We were recently asked how to validate that an MVP (Minimally Viable Product) is working. When we say “validate an MVP,” what we mean is to have some proof that you have a product the market wants, that product has been acceptably configured, and it’s now time to start figuring out how to scale sales. If you want to connect this post to The Titanic Effect book, we are looking at the First Customer stage in Chapter 5 – The Technical Ocean.
One approach you can use is to do market research on the MVP. This takes the MVP from internal to external testing. There are two main ways to do this market research:
User Testing: Bring people into a test facility, give them the product, and then get them to share what they like/don’t like, what works/doesn’t, and what they would like to see improved.
In-Market Testing: Instead of bringing people in to use the product, you send the product out to people to use for free. Then you ask them to complete surveys and other tools to monitor their usage, preferences, reactions, and suggestions for improvement.
User Testing is usually shorter and easier to implement. But it can be kind of artificial since people are not actually using the product exactly the way they would in their daily lives. They will quickly show you where the bumps and warts are in product function and user experience, though. In-market testing can be more complete, but it takes longer and is more expensive. And sometimes prospects take the product and don’t do the research. So you have to recruit extra people. But the information you get back can be more helpful, especially if these beta users disclose how and if they were able to break the product. Randy Hetrick of TRX did a combination. He set up product testing at local gyms on Friday evenings. In exchange for their favorite libations, his beta users both tried to break TRX and also came up with some original ideas about how to use it.
One of the most underused approaches for validating an MVP, though, is monitoring how customers actually interact with the product. If the product is software, metrics about usage are key. Many startups invest a lot in Google Analytics to see who’s coming to their websites; however, they fail to invest in actual app/software analytics, customer use metrics, or in-market customer monitoring. Even if these metrics do exist in the product, the startup may not be monitoring and evaluating them.
For example, we were working with a service provider who ran different kinds of events with different times and different costs. People signed up for each event individually. The registration software provided an Excel report of registrants and attendees after each event. But what this startup hadn’t done is compile those individual event reports so they could look across the events. Once they put all of the data in a customer relationship management database (think of an Excel file where the rows are people and the columns are events), they discovered a treasure trove of insights:
How many total unique registrants there were – 2,000 different customers
How many had registered for more than 1 event – 50% of customers
How many had registered for all events - <5% of customers
The average # of events customers registered for – 2
The average # of attendees based on topic, length, and cost - varied
These insights led them to figure out how to encourage repeat attendance, identify topics that needed to be improved, and even discover which days and times to avoid. And it validated that there was a market for the service!
The average smartphone user has downloaded nearly 100 apps to their phone. However, they tend to use only nine per day and thirty per month.[1] These statistics have been fairly stable for the last few years. Consider how better understanding customer usage could improve the chances that any one app, software, platform, or website gets better utilization.
[1] https://techcrunch.com/2017/05/04/report-smartphone-owners-are-using-9-apps-per-day-30-per-month/
Here are some good metrics to monitor:
New users – Are you attracting new users? If not, you need to figure out the barriers to adoption. It might be the product itself or it might be the promotion of it.
Returning users – Do people sign in more than once? If not, why not? And how long are customers retained and continuing to use product?
Frequency of usage – Are they using it regularly or intermittently? What’s the time increment between usage?

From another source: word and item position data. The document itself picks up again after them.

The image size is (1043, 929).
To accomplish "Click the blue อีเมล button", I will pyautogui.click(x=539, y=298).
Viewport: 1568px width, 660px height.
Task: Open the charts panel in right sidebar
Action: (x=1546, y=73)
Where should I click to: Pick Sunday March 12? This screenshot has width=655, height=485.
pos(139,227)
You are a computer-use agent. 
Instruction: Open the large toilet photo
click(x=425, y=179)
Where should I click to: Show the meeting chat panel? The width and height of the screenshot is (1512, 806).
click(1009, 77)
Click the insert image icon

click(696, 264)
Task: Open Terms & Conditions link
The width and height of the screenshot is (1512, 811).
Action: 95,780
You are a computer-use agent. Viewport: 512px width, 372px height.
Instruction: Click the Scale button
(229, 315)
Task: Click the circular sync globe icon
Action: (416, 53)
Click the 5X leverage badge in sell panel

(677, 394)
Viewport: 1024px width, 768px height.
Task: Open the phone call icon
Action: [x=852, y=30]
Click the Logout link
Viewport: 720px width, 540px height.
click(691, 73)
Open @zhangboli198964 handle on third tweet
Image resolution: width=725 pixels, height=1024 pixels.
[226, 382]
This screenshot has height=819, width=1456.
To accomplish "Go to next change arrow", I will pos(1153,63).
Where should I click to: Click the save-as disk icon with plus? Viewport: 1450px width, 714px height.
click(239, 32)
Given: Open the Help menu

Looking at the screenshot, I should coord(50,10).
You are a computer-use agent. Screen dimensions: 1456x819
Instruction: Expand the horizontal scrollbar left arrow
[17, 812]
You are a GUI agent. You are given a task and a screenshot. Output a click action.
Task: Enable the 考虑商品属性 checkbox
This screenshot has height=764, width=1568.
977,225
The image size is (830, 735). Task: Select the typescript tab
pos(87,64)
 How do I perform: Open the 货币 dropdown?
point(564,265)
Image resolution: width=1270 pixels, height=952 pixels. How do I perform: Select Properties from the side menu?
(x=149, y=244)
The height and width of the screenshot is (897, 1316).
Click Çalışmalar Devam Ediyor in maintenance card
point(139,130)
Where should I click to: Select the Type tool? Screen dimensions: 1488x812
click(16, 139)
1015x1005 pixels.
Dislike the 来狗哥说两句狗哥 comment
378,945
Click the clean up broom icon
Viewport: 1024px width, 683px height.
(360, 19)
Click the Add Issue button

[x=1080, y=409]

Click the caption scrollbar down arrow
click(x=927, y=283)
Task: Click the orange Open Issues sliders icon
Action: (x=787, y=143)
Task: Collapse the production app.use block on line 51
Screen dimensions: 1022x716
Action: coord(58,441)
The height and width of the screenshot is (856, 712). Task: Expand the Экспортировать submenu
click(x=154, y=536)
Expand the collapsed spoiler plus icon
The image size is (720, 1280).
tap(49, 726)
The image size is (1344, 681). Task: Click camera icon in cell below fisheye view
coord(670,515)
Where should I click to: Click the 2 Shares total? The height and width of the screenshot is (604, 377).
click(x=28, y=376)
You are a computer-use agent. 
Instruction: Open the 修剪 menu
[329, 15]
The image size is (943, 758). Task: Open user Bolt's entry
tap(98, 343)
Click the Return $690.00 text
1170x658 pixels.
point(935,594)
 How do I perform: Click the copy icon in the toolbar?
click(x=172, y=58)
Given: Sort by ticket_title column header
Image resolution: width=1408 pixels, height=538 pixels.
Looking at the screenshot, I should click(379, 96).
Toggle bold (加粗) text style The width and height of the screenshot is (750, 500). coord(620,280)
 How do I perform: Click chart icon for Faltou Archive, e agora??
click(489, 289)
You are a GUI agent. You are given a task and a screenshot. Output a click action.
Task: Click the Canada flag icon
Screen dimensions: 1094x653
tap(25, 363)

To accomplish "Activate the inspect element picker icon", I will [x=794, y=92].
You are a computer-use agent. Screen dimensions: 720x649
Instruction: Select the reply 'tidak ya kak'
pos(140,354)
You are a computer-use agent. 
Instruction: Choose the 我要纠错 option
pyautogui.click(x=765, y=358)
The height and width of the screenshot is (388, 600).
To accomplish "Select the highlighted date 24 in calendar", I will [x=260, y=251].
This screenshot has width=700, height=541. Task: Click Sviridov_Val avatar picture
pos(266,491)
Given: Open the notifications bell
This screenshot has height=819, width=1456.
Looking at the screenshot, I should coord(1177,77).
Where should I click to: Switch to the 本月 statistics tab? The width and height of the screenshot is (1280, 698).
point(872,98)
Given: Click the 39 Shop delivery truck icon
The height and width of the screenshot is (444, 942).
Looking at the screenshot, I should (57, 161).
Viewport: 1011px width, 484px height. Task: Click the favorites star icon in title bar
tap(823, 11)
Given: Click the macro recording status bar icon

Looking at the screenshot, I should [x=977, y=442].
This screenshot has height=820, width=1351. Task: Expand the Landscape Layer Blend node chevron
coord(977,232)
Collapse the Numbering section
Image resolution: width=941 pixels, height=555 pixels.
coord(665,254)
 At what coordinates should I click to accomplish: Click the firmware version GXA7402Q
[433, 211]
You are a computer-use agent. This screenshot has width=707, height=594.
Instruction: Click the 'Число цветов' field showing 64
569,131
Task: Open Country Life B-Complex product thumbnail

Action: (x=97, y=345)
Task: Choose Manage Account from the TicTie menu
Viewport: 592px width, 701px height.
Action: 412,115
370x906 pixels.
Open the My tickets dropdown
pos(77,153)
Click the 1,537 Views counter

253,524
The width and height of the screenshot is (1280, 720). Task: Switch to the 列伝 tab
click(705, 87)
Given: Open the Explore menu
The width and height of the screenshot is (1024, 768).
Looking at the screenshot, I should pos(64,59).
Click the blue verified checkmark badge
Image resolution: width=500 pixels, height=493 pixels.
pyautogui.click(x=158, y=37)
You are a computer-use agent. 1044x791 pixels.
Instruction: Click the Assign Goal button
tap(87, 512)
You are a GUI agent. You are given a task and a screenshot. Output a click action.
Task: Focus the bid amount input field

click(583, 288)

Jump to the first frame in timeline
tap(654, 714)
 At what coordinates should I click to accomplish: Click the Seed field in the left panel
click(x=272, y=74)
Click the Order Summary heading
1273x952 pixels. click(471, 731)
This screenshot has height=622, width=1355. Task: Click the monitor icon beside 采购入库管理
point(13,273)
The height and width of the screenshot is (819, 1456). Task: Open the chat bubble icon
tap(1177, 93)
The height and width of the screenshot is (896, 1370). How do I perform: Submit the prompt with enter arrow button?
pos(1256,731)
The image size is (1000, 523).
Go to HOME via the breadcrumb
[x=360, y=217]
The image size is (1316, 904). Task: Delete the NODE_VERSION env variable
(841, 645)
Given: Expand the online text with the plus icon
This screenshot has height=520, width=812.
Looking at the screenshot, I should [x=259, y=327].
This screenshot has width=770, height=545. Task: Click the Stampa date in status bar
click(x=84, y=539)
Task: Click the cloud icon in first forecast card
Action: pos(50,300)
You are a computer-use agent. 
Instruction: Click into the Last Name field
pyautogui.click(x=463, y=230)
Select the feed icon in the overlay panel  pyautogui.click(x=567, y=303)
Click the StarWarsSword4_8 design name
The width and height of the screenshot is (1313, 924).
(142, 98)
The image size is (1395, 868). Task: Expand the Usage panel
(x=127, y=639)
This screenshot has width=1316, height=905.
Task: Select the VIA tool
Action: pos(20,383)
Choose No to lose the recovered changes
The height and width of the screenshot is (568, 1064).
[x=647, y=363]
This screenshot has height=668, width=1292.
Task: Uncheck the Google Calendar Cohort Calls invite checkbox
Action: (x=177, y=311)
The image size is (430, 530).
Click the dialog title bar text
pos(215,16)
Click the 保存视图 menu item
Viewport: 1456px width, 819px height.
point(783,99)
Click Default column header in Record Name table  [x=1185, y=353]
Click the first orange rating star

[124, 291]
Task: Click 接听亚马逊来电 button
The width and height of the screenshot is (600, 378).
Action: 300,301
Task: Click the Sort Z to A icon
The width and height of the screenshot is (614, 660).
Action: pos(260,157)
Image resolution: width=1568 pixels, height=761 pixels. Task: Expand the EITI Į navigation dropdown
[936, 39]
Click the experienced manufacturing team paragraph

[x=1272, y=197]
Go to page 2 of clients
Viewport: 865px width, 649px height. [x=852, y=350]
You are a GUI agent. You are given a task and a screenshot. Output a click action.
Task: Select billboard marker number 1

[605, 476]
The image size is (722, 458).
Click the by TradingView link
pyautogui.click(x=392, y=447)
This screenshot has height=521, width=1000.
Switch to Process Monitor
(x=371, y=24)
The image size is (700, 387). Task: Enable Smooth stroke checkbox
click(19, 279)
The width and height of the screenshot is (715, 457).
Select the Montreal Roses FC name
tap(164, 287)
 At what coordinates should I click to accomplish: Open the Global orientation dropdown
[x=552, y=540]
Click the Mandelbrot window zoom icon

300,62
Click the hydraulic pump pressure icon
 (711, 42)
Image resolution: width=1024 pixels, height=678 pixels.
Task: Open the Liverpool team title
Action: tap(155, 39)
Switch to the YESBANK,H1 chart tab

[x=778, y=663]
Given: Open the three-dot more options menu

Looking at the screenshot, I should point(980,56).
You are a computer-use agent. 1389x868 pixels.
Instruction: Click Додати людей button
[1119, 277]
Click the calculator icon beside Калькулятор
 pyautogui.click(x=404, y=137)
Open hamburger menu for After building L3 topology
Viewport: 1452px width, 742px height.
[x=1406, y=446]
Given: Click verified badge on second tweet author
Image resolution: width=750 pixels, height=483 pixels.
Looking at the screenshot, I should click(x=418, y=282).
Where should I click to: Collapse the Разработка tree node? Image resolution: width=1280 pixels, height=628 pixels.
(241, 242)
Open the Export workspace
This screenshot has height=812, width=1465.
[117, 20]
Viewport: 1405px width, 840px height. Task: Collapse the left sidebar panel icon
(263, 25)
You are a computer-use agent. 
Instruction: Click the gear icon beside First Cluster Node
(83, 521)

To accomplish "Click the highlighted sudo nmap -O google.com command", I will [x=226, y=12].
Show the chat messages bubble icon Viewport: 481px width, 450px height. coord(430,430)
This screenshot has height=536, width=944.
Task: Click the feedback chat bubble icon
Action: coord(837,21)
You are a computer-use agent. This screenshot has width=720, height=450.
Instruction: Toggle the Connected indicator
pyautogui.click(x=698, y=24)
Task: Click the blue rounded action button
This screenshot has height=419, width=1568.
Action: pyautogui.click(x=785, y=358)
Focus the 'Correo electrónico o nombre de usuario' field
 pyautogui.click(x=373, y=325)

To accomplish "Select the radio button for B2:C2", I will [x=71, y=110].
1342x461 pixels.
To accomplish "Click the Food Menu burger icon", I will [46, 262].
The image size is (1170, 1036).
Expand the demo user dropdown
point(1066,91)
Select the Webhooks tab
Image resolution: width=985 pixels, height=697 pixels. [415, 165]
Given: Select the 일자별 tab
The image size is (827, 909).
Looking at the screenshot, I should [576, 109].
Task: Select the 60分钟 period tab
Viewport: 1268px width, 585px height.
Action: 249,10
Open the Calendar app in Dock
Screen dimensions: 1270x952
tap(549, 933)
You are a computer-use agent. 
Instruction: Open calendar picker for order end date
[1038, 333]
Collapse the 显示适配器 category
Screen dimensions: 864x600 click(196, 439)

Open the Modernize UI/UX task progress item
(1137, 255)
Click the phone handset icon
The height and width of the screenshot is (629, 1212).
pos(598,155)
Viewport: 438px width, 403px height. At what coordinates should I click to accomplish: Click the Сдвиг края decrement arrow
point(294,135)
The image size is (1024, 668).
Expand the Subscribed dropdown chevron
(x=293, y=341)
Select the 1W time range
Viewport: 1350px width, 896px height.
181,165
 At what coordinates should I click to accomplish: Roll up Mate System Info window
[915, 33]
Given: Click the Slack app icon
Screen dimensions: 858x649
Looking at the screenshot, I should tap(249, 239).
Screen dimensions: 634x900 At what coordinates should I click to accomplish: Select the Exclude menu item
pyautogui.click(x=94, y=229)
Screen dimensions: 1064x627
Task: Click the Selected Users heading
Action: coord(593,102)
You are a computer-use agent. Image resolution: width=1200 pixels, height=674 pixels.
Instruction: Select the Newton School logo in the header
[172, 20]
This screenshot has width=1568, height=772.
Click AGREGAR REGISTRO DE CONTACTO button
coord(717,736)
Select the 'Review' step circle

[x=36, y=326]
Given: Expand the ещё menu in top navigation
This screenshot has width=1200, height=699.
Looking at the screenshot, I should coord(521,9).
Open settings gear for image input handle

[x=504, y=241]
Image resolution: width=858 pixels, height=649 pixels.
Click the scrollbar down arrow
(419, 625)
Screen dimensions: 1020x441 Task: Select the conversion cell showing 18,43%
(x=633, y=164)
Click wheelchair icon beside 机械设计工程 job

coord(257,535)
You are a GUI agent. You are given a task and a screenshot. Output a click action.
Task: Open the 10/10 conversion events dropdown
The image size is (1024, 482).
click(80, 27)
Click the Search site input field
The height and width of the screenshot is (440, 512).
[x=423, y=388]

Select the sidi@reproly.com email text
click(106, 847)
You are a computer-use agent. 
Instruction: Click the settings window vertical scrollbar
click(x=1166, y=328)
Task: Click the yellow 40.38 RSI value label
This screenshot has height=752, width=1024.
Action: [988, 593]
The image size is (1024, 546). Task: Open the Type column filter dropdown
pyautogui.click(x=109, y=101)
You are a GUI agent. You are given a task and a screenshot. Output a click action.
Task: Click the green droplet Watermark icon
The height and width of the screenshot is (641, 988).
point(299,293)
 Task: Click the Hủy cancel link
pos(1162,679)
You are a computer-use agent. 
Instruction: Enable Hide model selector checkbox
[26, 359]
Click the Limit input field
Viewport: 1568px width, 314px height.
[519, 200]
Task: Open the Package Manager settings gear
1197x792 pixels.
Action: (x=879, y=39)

Time spent – Are they doing quick check-ins or spending lots of time? Customers at these two extremes would be good candidates for more in-depth interviews to see what they are doing and why.
Features that are being used a lot vs. a little – You will want to explore why some features are not well-used.
One marketplace startup had lots of new users, but no one had used the software to buy anything – zero product sales. There were lots of listings, but no buying. This metric indicated that the marketplace wasn’t working. The MVP was not enough. There was a disconnect between shopping and purchasing. They needed to solve this disconnect to really have an MVP.
So make sure you capture and analyze the data inherent in your product to see what’s working. At a minimum, get internal testers to use the product. Even better, recruit beta users and ask them what they like. Best practice is to put your product in the hands of beta users and monitor what they do with it. You will definitely find out some bad news – no one feels good about finding out what doesn’t work. But it’s better to get this news early and before it is in the hands of the many early users who can spur on product uptake. Otherwise, you will have a major product debtberg. Not sure about the downsides of not getting external feedback? Just Google “new software failure.” You should find plenty of examples of technical debt from poor product testing.